European shares rose yesterday as gains in banks, energy stocks and French equities offset falls in autos and drug makers and a slide in Rio Tinto after BHP Billiton abandoned a bid for the miner.

The FTSEurofirst 300 index of top European shares ended up 0.57 per cent at 833.36 points, after having traded in a wide range of 812.89 to 848.92, or between 1.9 per cent lower and 2.5 per cent higher.

French stocks were outperformers after President Nicolas Sarkozy said that the government would launch a major stimulus plan to revive the flagging economy within the next 10 days.

Across Europe, Britain's FTSE 100 rose 0.4 per cent, Germany's DAX ticked up 0.1 per cent and France's CAC ended 1.2 per cent higher.

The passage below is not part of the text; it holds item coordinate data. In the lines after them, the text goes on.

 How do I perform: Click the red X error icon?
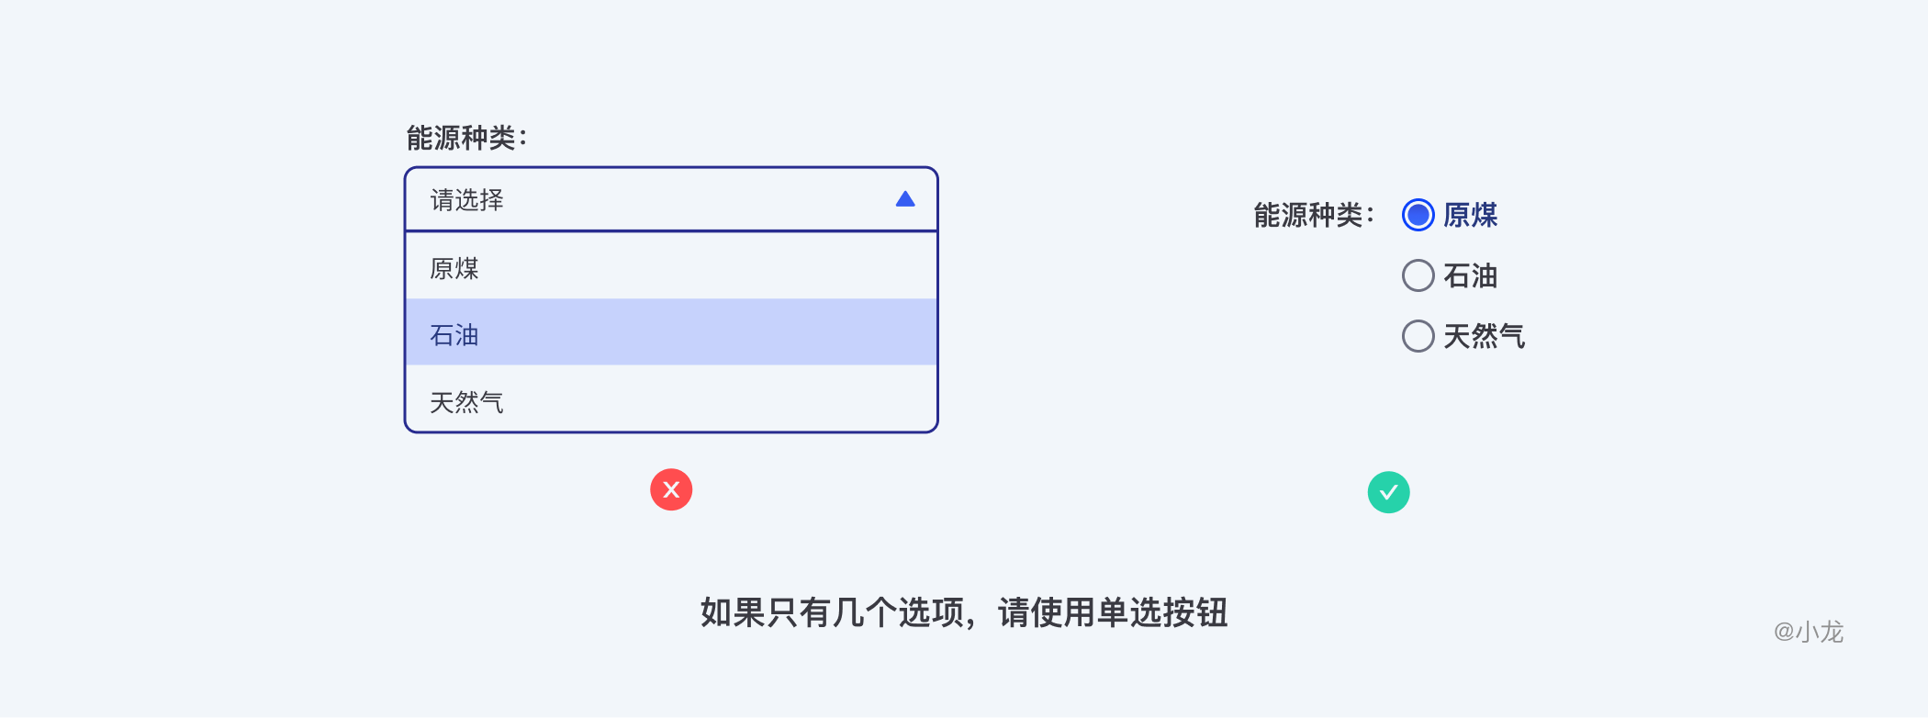(671, 489)
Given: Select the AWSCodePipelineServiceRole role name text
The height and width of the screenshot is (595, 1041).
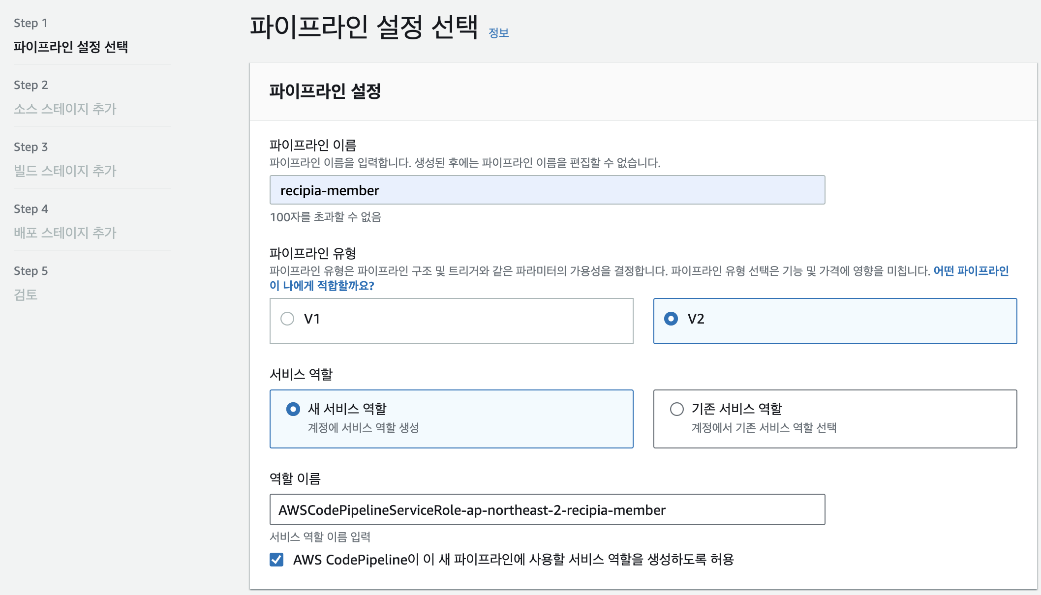Looking at the screenshot, I should coord(472,510).
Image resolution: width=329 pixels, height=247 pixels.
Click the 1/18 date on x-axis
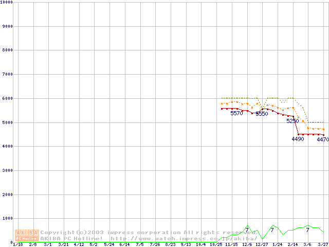[x=17, y=244]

Cement group Lafarge, banks Société Générale and Credit Agricole, and steelmaker ArcelorMittal all gained more than seven per cent.

On the other side of the Atlantic, the US Federal Reserve announced a plan to buy billions of dollars worth of debt and mortgage-backed securities to loosen up the flow of credit for mortgages, loans for students, autos and credit cards.

Banks and energy stocks added most points to the European index.

HSBC gained six per cent and Credit Suisse jumped 11 per cent, while Standard Chartered rose 16 per cent as its plan to raise £1.8 billion in a rights issue removed a a worry about its funding position, analysts said.

BP gained 1.5 per cent and BG Group rose four per cent.

However, Rio Tinto plummeted 37 per cent after BHP Billiton abandoned its bid for the group, while Novartis, GlaxoSmithKline and Sanofi-Aventis lost 2.5-4.1 per cent ahead of an EU report on Friday expected to criticise major European drugmakers for anti-competitive practices.

Volkswagen fell 23 per cent, continuing its recent wild counter-index moves.

The stock has endured falls of 10 per cent or more in a day seven times in the last three months, and risen by 10 per cent or more five times, driven by a short squeeze.

Macro economic news, however, continued to be gloomy.

The FTSEurofirst 300 has slumped 45 per cent this year, punctured by a credit crisis that piled up losses at banks and tipped major economies into recession.

The US economy contracted at its fastest pace in seven years in the third quarter as consumer spending plunged to a 28-year low, data showed on Tuesday, raising the spectre of a deeper recession.

In addition, German Finance Minister Peer Steinbrueck said that the German economy could contract by as much as one per cent next year after official figures showed fading exports led the country into recession in the third quarter.

Analysts have been downgrading earnings estimates through the year, realising that the macro environment has made their initial calculations far too optimistic.

"The over-optimism in the consensus earnings estimates is widespread across sectors," UBS strategist Nick Nelson wrote in a note, adding that, from a top-down perspective, he expected earnings to fall around 30 percent peak to trough across Europe.